We use the EFT developed in \cite{Mehtar-Tani:2025xxd}, to understand the interference driven phenomenon of color decoherence in inclusive jet production in a dense nuclear medium such as Nuclei or Quark Gluon Plasma. Using the factorization formula in \cite{Mehtar-Tani:2024smp,Mehtar-Tani:2025xxd}, expressed as a series of multi-sub-jet operators, we define and calculate the contribution of the two sub-jet effective operator. This explicitly reveals the emergent angular scale $θ_c$ that controls color decoherence as well an intricate renormalization group structure for the factorized functions. We show that for a jet of radius R in a medium of size L characterized by a jet quenching parameter $\hat q$, both the LPM effect and color decoherence are controlled by a single dimensionless parameter $\sqrt{\hat q L}LR$ and therefore are equally important for phenomenology. This paper shows how interference driven emergent effects can be included in a factorized framework for computing jet observables in heavy ion collisions.

Figures (7)

• Figure 1: Phase space structure for jet evolution in the medium. The medium resolves multiple hard collinear partons(green) inside the jet (blue). Interaction of these subjets with medium partons(orange) leads to collinear soft radiation(red).
• Figure 2: Real and virtual diagrams of the collinear jet function that contribute to the single sub-jet quark matching co-efficient.
• Figure 3: Diagrams that contribute to the two sub-jet matching co-efficient.

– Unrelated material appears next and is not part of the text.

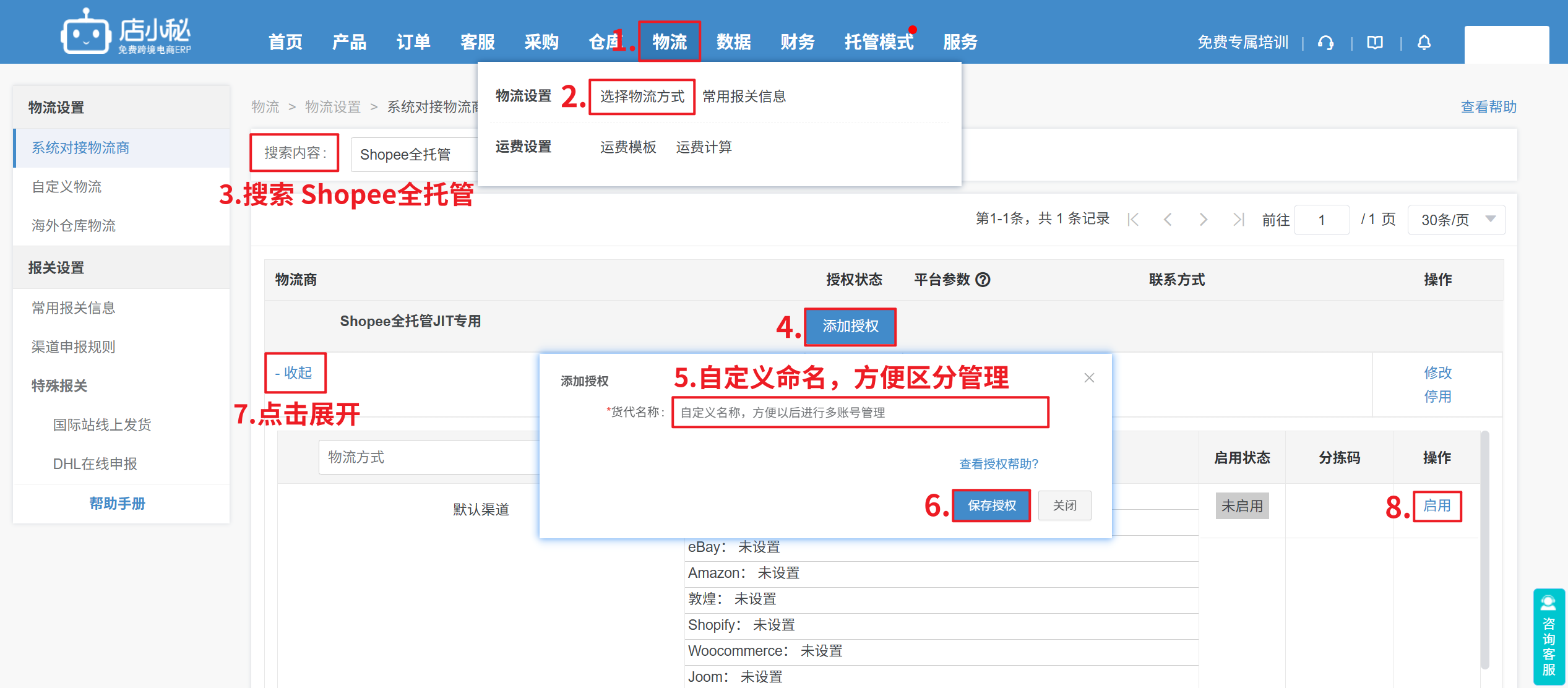1568x688 pixels.
Task: Click the platform parameters question mark icon
Action: coord(983,280)
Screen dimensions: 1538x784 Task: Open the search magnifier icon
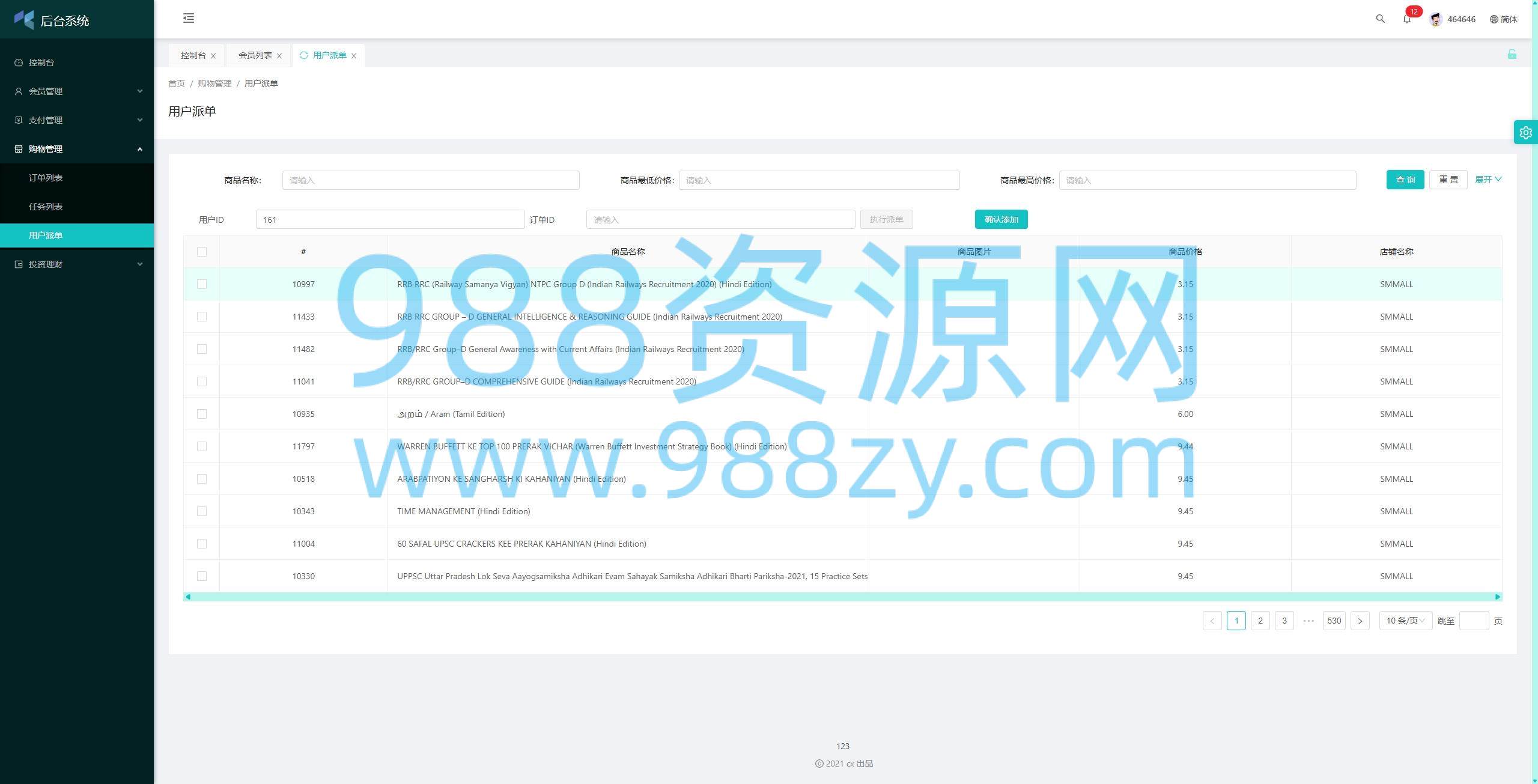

• Figure 4: Real gluon emission diagram for vacuum evolution of two sub-jets. Lines along $n_1$ and $n_2$ are denote the cs Wilson lines in the fundamental and adjoint representation respectively. The black vertices denote the possible attachments of the Feynman diagrams.
• Figure 5: The lines along $n_1$($n_2$) denote cs Wilson lines in the fundamental(adjoint) representation. The black and blue vertices denote the possible attachments for contributing Feynman diagrams.